• [Your objective] Rename "icon" to "symbol" in everything from the line containing "Task: Click the email envelope icon" down to the line containing "tap(727, 38)", and give those lines again with nothing else altered.

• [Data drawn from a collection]

------------------------------------------------------------------------

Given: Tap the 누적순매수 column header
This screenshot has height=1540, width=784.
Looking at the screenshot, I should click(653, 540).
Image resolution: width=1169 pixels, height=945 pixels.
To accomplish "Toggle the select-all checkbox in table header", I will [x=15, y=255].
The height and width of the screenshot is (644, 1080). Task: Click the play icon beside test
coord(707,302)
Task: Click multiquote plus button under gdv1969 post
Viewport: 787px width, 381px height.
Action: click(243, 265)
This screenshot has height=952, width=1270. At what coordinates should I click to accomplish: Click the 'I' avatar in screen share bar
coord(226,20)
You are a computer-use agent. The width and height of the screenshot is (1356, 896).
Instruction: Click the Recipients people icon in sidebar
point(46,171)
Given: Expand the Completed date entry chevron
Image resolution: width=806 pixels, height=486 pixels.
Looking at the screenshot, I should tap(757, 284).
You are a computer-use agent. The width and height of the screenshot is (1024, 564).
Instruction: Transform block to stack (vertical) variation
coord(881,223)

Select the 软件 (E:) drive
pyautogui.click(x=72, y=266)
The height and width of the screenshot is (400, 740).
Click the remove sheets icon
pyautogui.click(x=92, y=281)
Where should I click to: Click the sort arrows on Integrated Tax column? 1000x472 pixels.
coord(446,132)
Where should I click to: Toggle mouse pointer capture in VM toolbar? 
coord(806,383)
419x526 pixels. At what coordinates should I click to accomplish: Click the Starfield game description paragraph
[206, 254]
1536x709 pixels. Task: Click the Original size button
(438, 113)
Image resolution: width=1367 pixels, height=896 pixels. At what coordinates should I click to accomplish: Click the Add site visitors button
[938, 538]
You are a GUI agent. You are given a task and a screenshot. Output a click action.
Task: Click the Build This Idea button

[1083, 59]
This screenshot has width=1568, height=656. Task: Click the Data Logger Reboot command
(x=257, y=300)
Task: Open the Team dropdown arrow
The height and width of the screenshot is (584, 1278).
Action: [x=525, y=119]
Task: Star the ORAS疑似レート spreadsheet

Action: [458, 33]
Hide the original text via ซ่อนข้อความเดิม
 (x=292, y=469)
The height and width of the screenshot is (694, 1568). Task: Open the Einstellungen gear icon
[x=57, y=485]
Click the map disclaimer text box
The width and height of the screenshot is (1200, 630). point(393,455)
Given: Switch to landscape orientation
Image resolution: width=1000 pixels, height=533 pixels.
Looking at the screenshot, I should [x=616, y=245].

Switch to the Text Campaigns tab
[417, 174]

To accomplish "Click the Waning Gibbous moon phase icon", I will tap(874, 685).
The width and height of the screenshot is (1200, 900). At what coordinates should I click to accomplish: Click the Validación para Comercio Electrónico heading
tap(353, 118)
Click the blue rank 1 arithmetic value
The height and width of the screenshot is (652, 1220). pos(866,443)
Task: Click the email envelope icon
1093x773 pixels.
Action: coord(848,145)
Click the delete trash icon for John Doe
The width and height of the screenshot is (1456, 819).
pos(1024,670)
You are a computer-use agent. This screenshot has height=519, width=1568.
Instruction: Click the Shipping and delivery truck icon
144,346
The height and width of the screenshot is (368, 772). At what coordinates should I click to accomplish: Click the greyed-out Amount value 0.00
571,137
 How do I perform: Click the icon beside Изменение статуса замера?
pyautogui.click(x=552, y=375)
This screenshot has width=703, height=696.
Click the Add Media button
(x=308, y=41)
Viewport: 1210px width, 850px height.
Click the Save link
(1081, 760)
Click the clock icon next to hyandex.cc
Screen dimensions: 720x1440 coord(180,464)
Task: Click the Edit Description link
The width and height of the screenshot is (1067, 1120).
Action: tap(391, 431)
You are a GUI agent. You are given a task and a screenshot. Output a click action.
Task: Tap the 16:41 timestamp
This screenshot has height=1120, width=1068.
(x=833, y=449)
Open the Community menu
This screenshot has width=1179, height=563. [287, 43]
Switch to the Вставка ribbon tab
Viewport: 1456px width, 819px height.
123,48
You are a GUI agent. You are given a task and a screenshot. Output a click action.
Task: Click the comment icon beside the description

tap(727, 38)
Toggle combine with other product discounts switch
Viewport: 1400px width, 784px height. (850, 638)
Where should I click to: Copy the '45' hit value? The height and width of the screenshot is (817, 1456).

------------------------------------------------------------------------

• [Written response]
Task: Click the email envelope symbol
1093x773 pixels.
Action: coord(848,145)
Click the delete trash symbol for John Doe
The width and height of the screenshot is (1456, 819).
pos(1024,670)
You are a computer-use agent. This screenshot has height=519, width=1568.
Instruction: Click the Shipping and delivery truck symbol
144,346
The height and width of the screenshot is (368, 772). At what coordinates should I click to accomplish: Click the greyed-out Amount value 0.00
571,137
 How do I perform: Click the symbol beside Изменение статуса замера?
pyautogui.click(x=552, y=375)
This screenshot has width=703, height=696.
Click the Add Media button
(x=308, y=41)
Viewport: 1210px width, 850px height.
Click the Save link
(1081, 760)
Click the clock symbol next to hyandex.cc
Screen dimensions: 720x1440 coord(180,464)
Task: Click the Edit Description link
The width and height of the screenshot is (1067, 1120).
Action: tap(391, 431)
You are a GUI agent. You are given a task and a screenshot. Output a click action.
Task: Tap the 16:41 timestamp
This screenshot has height=1120, width=1068.
(x=833, y=449)
Open the Community menu
This screenshot has width=1179, height=563. [287, 43]
Switch to the Вставка ribbon tab
Viewport: 1456px width, 819px height.
123,48
You are a GUI agent. You are given a task and a screenshot. Output a click action.
Task: Click the comment symbol beside the description

tap(727, 38)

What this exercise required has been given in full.